Bulgaria and Poland signed on August 28 2015 a letter of intent indicating their willingness to co-operate in Poland maintaining, repairing and upgrading MiG-29 fighter aircraft of the Bulgarian Air Force, signalling that Poland would take over from Russia the maintenance of the Soviet-era jet fighters.
The letter of intent was signed during a visit to Sofia by Polish deputy prime minister and minister of national defence, Tomasz Siemoniak, and is the latest episode in Bulgaria’s centre-right government moving to take the MiG maintenance business away from Russia.
Several years after joining Nato, Bulgaria has yet to acquire modern jet fighter aircraft compatible with the alliance’s standards, and in the medium-term will have to use the ageing and costly to maintain MiGs as part of its air defence.
Nenchev said that Poland would repair the Bulgarian Air Force MiG faster and cheaper than Russia.
A contract with Russia on maintaining the MiGs expires in September and for some time Bulgaria’s government has indicated that it wants to take the business elsewhere, citing the high costs of the Russian contract.

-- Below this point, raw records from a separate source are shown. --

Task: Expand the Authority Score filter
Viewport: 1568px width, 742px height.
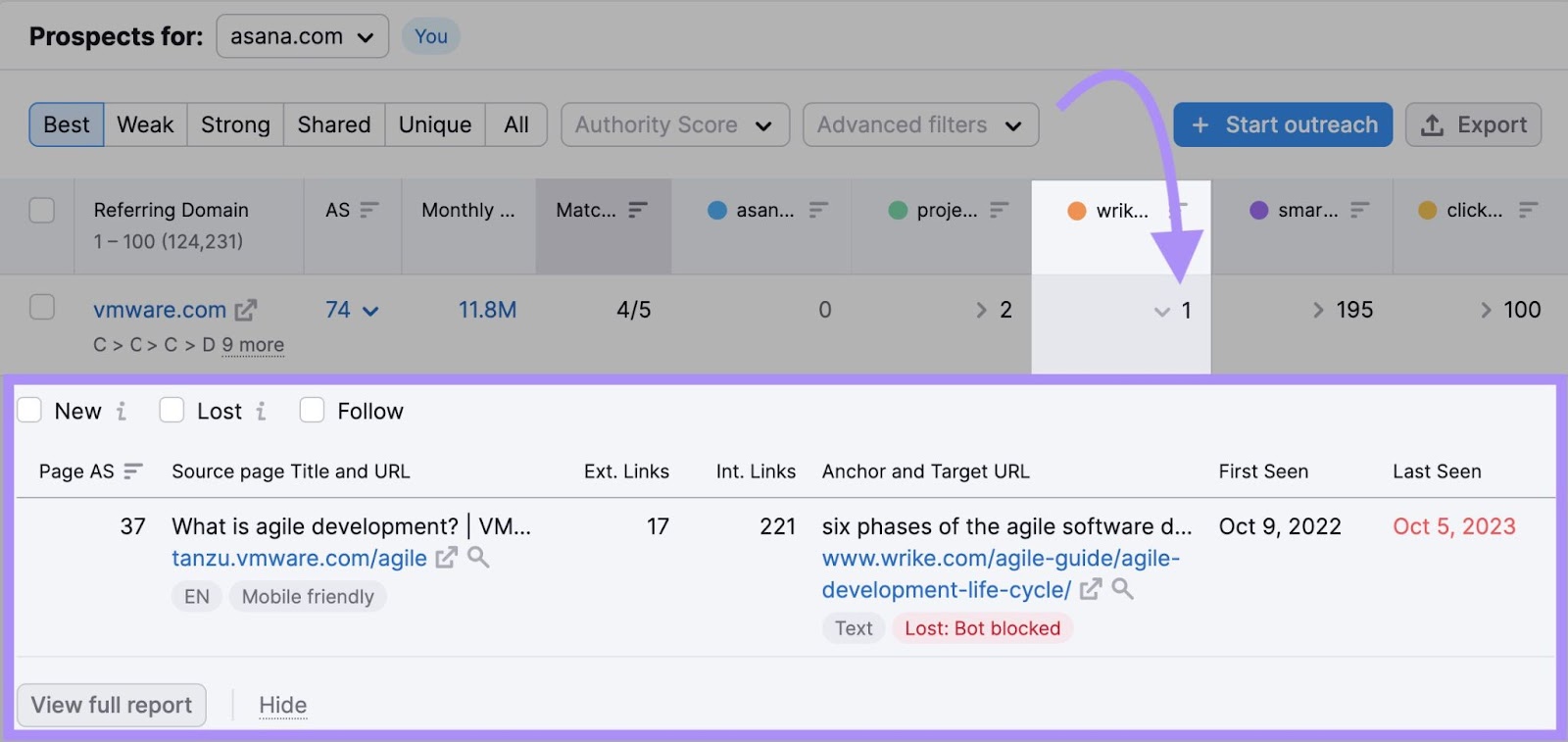Action: click(674, 124)
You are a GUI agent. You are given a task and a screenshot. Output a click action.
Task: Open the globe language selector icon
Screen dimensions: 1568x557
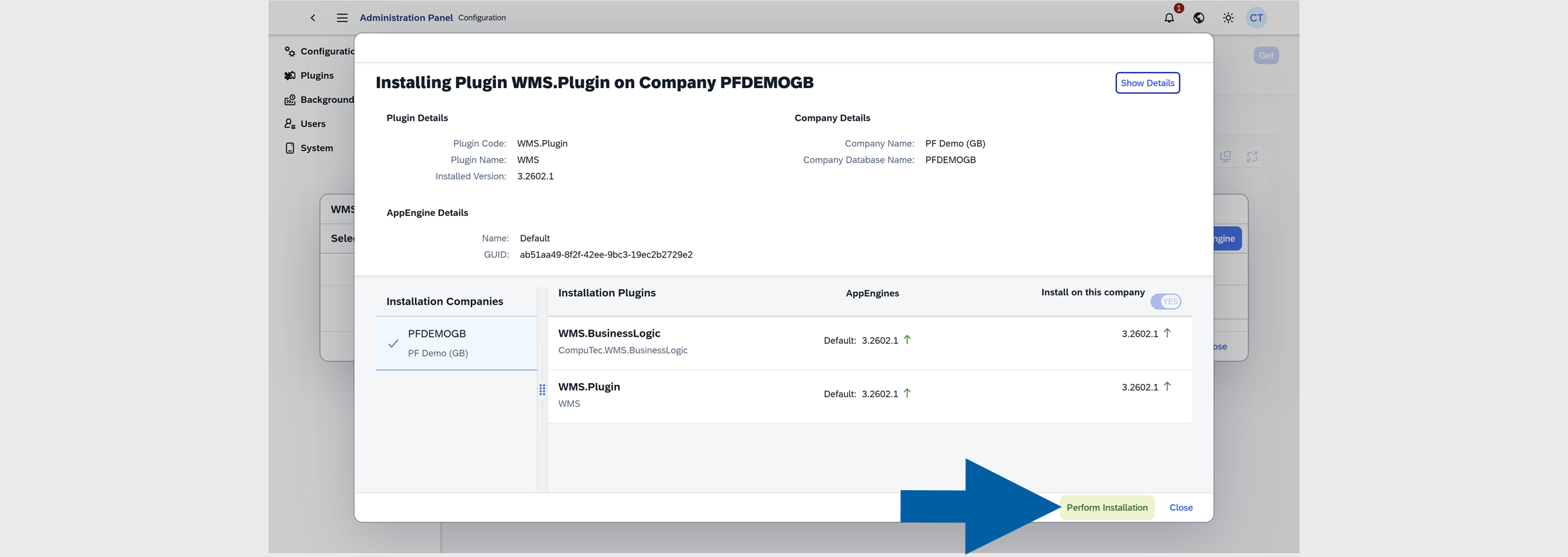point(1199,18)
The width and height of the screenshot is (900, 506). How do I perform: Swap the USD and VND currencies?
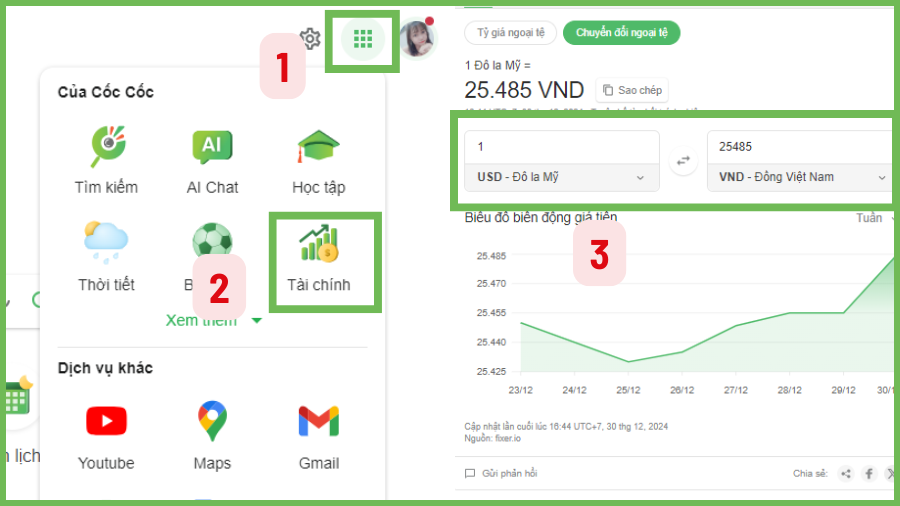point(683,161)
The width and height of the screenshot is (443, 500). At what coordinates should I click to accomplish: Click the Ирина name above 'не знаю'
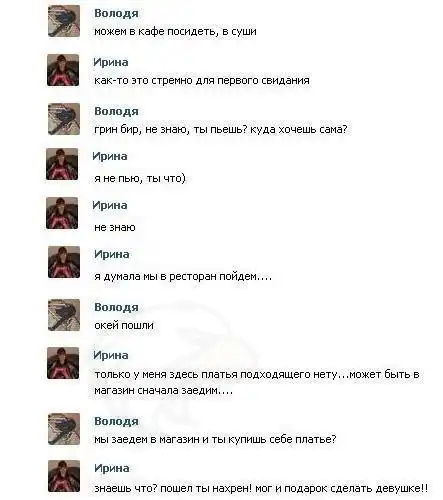pyautogui.click(x=110, y=205)
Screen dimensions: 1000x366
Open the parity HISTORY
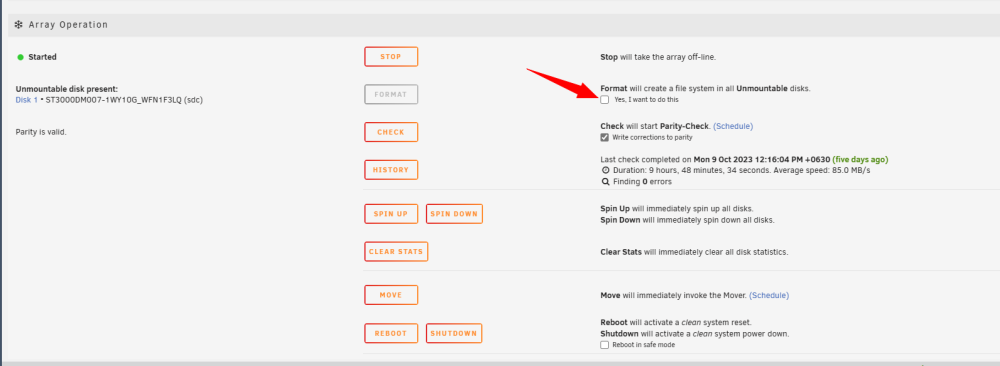tap(391, 170)
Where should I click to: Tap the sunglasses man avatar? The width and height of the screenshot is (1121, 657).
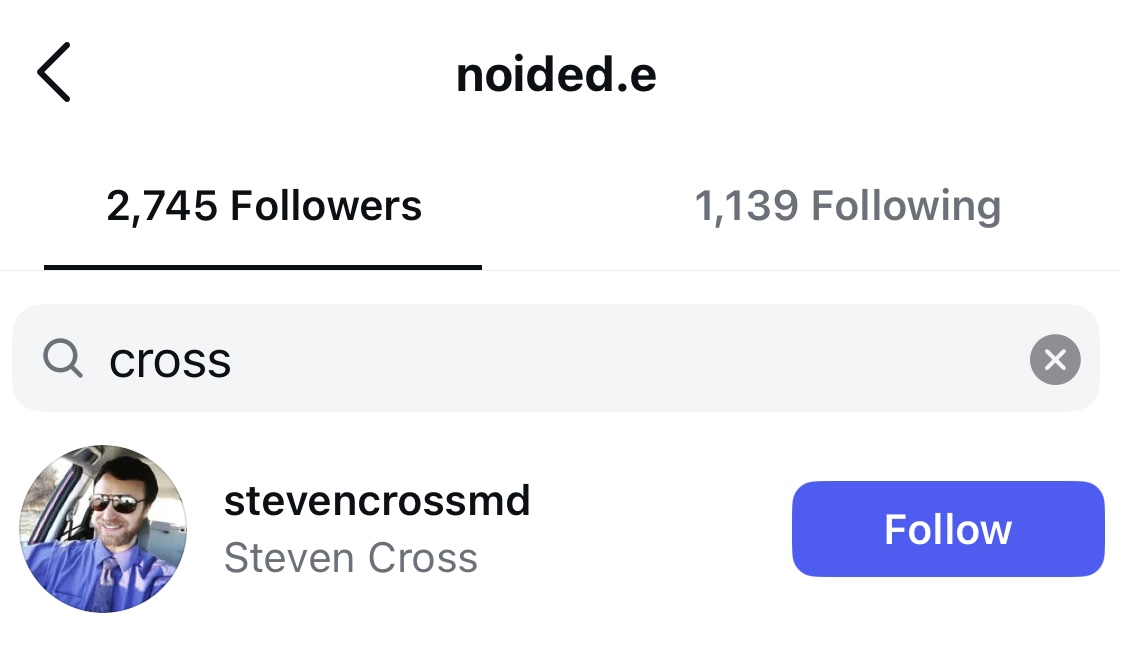103,529
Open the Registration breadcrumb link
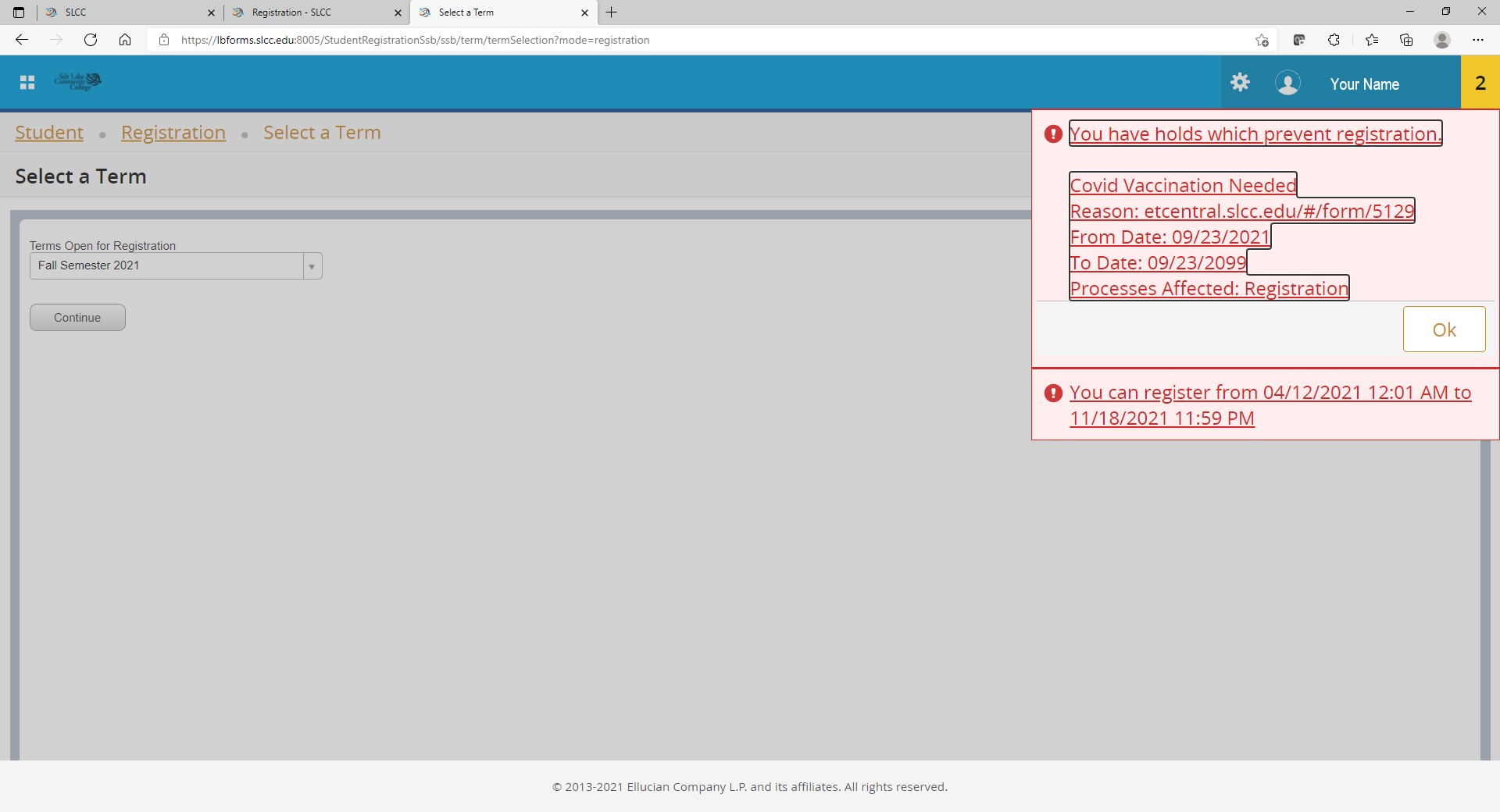 click(x=173, y=133)
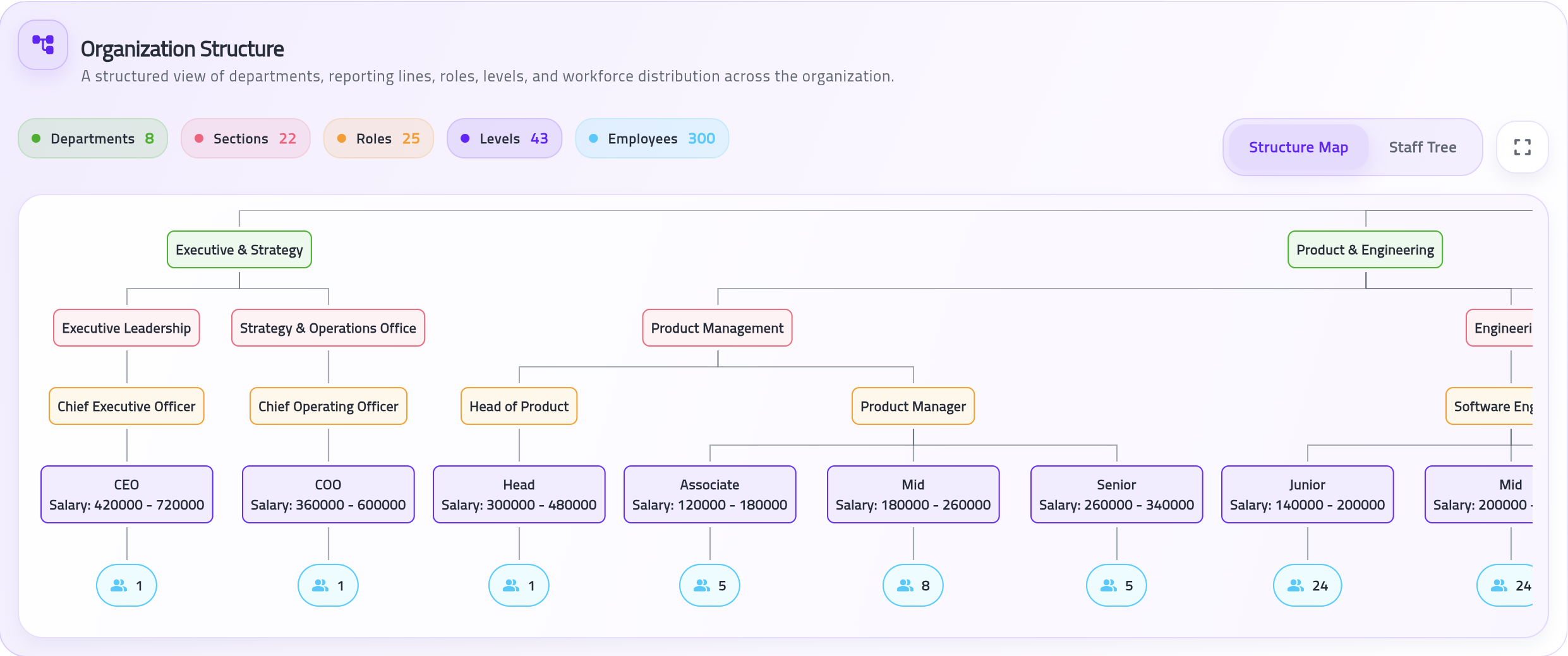Click the purple dot in Levels badge

point(465,138)
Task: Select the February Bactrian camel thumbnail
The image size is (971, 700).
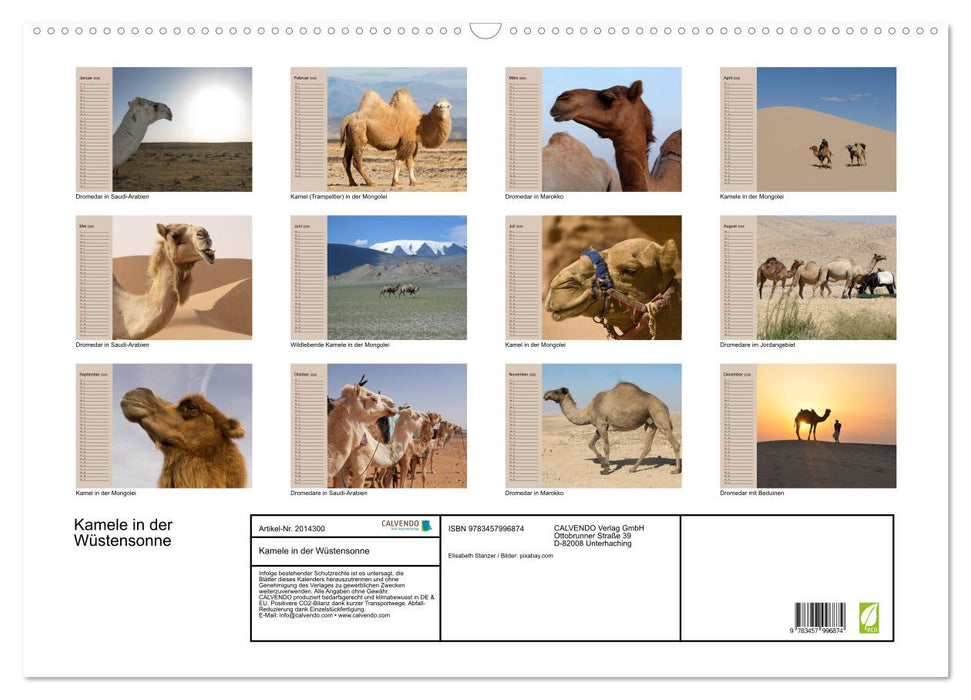Action: [x=396, y=129]
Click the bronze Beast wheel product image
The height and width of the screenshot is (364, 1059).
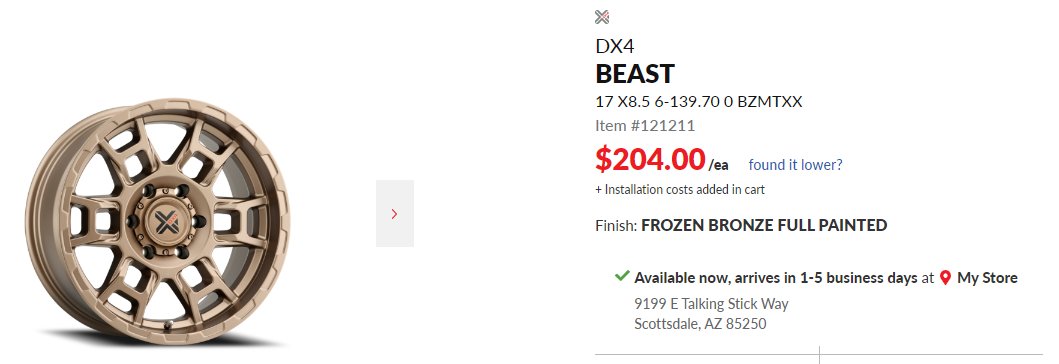(x=157, y=223)
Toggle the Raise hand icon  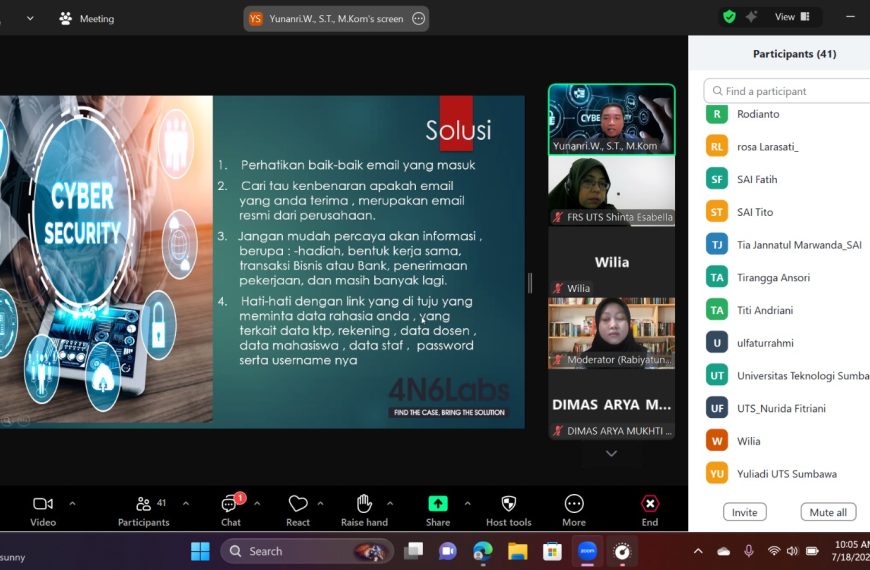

Russia already has objected, saying that Poland does not have the appropriate licences to undertake the contract.
Nenchev said that Bulgaria should try, in partnership with the EU and Nato, to gradually reduce its dependence on non-Nato third countries, including Russia.
The agreement signed by Siemoniak and Nenchev sets a framework for co-operation in the field of defence and military relations between Bulgaria and Poland in areas of mutual interest.
The letter affirms the willingness of Bulgaria and Poland to expand their co-operation and exchange of expertise exchange concerning the maintenance of other current and future armament.
The documents set the legal framework of the activities on the repair and modernisation of aircraft.
Under the agreement, by mid-2016 Poland will repair three aircraft, and three more by the end of 2016.
In a statement, Bulgaria’s Defence Ministry said that 2015 is critical for the combat aviation of Bulgaria.
After mid-2016 the Air Force may have just two aircraft in good condition and with sufficient resources.
To avoid this situation, Bulgaria should find a way to repair the MiG-29 engines, the Defence Ministry said.
Given the decisions of the summit of Nato in Wales to reduce the dependence of member states on countries from outside the Alliance and the July 2014 EU sanctions concerning measures against Russia, the possibilities are limited, the ministry said.
Bulgaria had turned to Poland because that country provide a full range of activities to maintain the good condition and airworthiness of the MiG-29s, could carry out the modernisation of the aircraft at high-tech level and in accordance with the requirements of Nato, provide credible assurances about the activities implemented, and offer bargains and shorter turnaround.